╭─ SOURCE EXTRACT

Yes, this is a world trend that cannot be ignored, not even in "Paradize Singapore". We have seen the tremendous impact of the New Age Internet Politics in play whereby policy discourse has been played up and dominated by internet chatters, blogs and citizen reporting websites like TOC. PAP has suddenly felt so hopeless in dominating public discourse on any policy due to the new empowerment of opinion making and access to shared views by individuals via internet access.

Many people would have thought that such development will only benefit the opposition movement. However, I think this New Age of Internet Politics is a double edged sword for both the ruling and opposition parties. For any small mistakes you made, it will be put on focus under the internet microscope to be examined and exaggerated.

I, for one, is one of the earliest victim of internet politics. Most people would recall that I have resigned from WP due to a mistake I made in my internet engagement back in 2006 right after the general elections. It is not really a mistake of death even politically, but it was blown up as the newspaper just picked it up.

Thereafter, WP has adopted a more stringent Code of Conduct for its CEC members and these were subtly applied to other members as well. No CEC members will use their real names in internet engagement, implicitly implied that anonymity is encouraged. Even for personal blogs, CEC members are discouraged to put up policy views as well.

Subsequently, Chia Tilik resigned from WP as well, mostly due to his disagreement on such regimental implementation Code of Conduct.

Many would think that such Code of Conduct would be the best approach towards the rising influence of internet politics. I beg to differ. It will only prevent temporary embarrassment from potential mistakes made by key individuals in any political parties but the tradeoff is the deprivation of the necessary opportunities for these future leaders or MPs of the country to learn how to cope and deal with this new age political trends.

The recent fumble of MP Pritam Singh over the "conversation" with Andrew Loh, a veteran internet social-political activist, is a very good case to look at. The mistake Pritam had made, in insinuating that all other kinds of activism (including interne activism) is less important than partisan political ground work, is a common mistake most people in partisan politics (including me) would make at any point of our political life time. I have to admit that I used to think that way too (many years ago) but after experiencing lively engagement on the internet, I realize that internet activism itself is an important movement to make democratic development happens as well. Partisan politics alone, is just not enough to initiate democratic changes. We will need a holistic approach with people from all aspects of activism, from NGOs to internet activists to make the political awakening happened back in GE2011.

Internet politics would also mean that politicians will have to be very careful on what they post on their very own blogs, FBs or simply say anything to the Main Stream Media. We have seen how, politicians or MPs from both ruling and opposition parties, being mocked at when they made a mistake. Photos, screen shots or even important document will be posted or even emailed to the press to show evidence of discrepancies or question their integrity.

╰─
╭─ DATASET EXTRACT

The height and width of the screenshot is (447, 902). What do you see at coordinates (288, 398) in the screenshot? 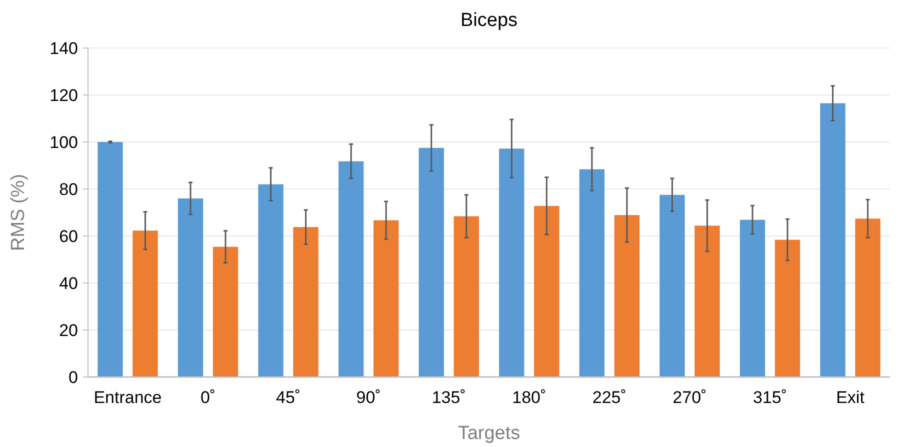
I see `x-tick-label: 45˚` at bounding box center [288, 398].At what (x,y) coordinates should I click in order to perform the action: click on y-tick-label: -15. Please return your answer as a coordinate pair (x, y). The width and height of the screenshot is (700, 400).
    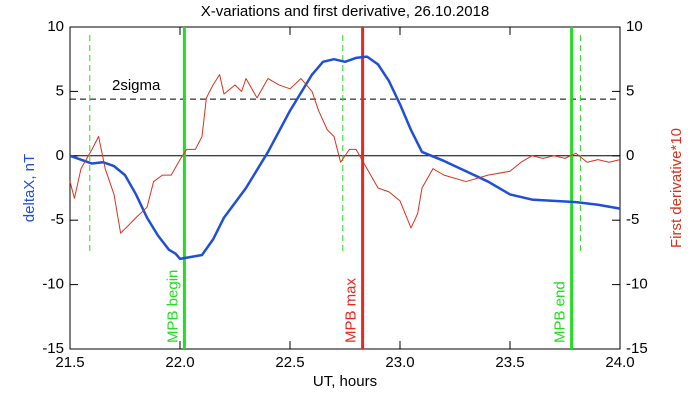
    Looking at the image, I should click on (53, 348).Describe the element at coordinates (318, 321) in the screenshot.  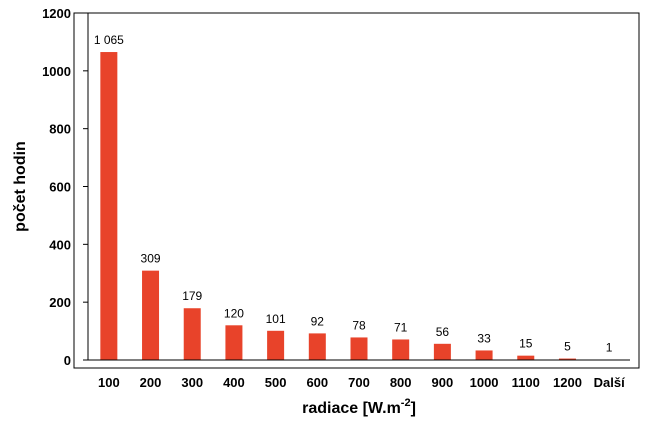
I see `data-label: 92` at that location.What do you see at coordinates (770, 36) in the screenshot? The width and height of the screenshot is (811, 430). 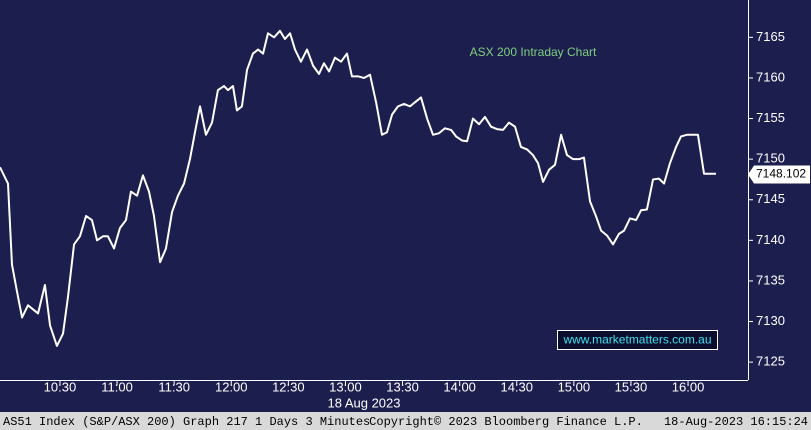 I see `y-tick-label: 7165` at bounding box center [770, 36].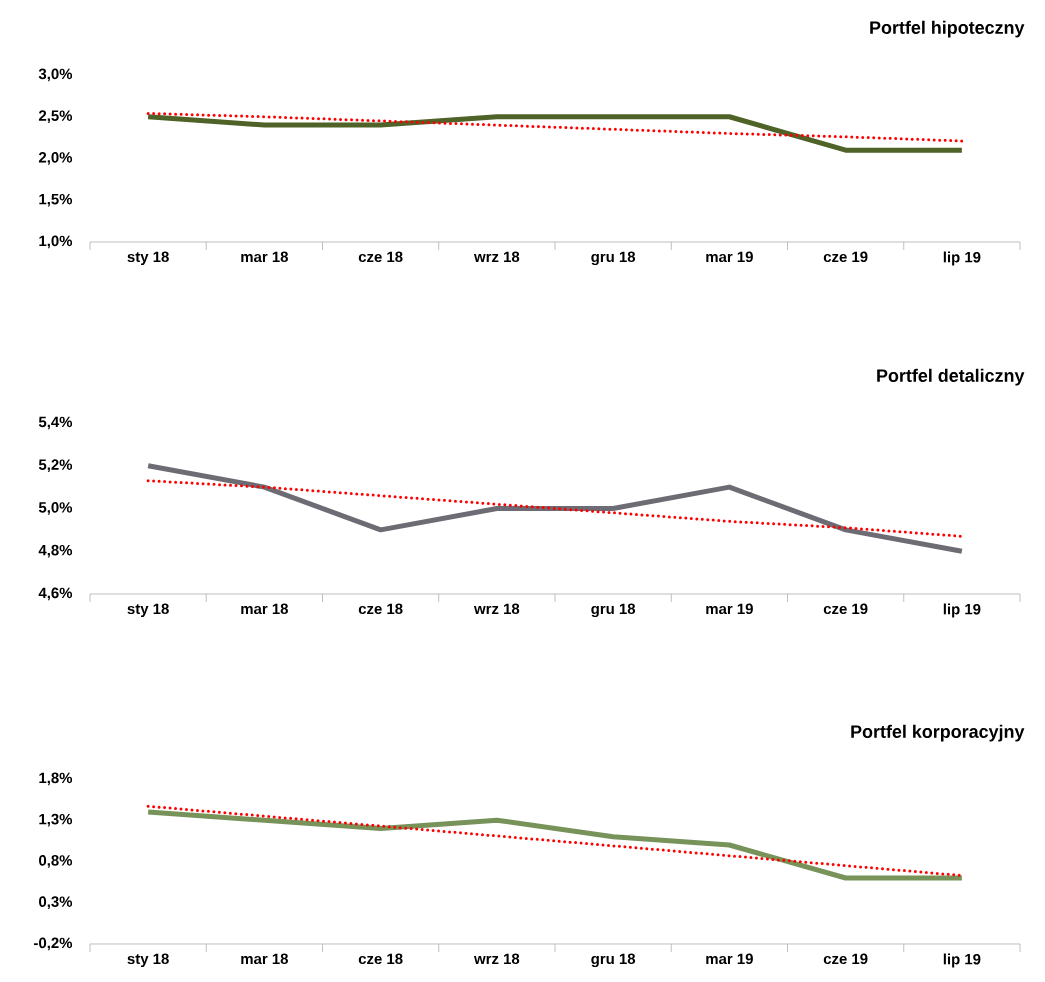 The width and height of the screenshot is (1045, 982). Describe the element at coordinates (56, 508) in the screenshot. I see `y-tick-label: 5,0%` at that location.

╰─

→ **JOB**: From the post on internet politics, set down the passage that begins at the words "I, for one, is" and stops after "views as well.", copying it word for word. None of these lines matter here.

→ **RESPONSE**:
I, for one, is one of the earliest victim of internet politics. Most people would recall that I have resigned from WP due to a mistake I made in my internet engagement back in 2006 right after the general elections. It is not really a mistake of death even politically, but it was blown up as the newspaper just picked it up.

Thereafter, WP has adopted a more stringent Code of Conduct for its CEC members and these were subtly applied to other members as well. No CEC members will use their real names in internet engagement, implicitly implied that anonymity is encouraged. Even for personal blogs, CEC members are discouraged to put up policy views as well.